[whatwg] Bug in "Before DOCTYPE name state"?

Thu Dec 21 23:38:48 PST 2006

2006/12/22, Ian Hickson:
> On Thu, 21 Dec 2006, Thomas Broyer wrote:
> >
> > Why is the DOCTYPE marked "in error" in the former case?
>
> Because otherwise this document:
>
>    <!DOCTYPEH
>
> ...would emit a DOCTYPE that is not in error (since the token would be
> emitted before the bit at the end of the DOCTYPE name state).

Doh! right.

> > In other words, why would <!DOCTYPE html> be "in error" while
> > <!DOCTYPE Html> wouldn't?
>
> Both would be not in error, because of the sentence at the end of the
> DOCTYPE name state.

OK, now understood (thanks you Simon for having enlighted me)

> On Thu, 21 Dec 2006, Thomas Broyer wrote:
> >
> > But it also has this note, which is quite confusing: "Because lowercase
> > letters in the name are uppercased by the algorithm above, the "HTML"
> > letters are actually case-insensitive relative to the markup."
>
> How is it confusing? I would clarify it, but I don't know what is
> confusing.

Maybe there's no need to clarify it, it might just have been me…

> > It remains that the tokenization stage is a bit confusing…
>
> Yes. The tree construction stage is even worse. Just implement it exactly
> as written with no interpretation and you should be fine. ;-)

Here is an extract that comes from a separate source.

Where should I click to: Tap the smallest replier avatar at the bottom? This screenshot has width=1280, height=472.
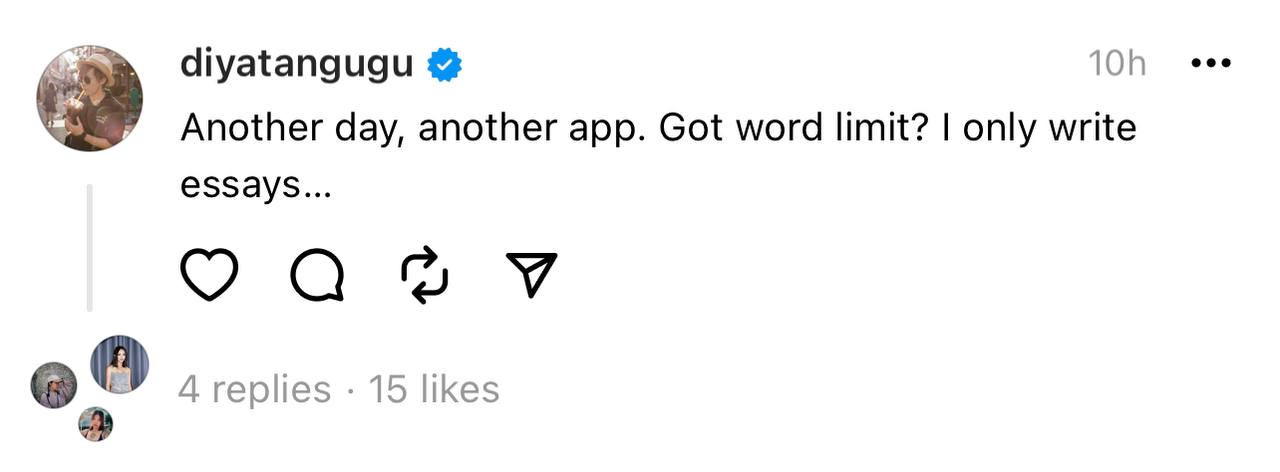pyautogui.click(x=96, y=424)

My "problem" is that I'm not implementing an "emitting" parser (à la
SAX) but a "pulling" parser, so I'm stopping as soon as I've found a
token and return true to say "hey, I've changed the TokenType, Name,
Value, etc. properties to reflect a new token".
...so I'm interpreting ;-)

Re tree construction, I'm about to implemented it in two parts: in the
"pull parser" when possible (handling omitted tags and misnested
formatting elements) and in a "tree fixer" otherwise (move the <meta>
and <link> into <head>, etc.)

-- 
Thomas Broyer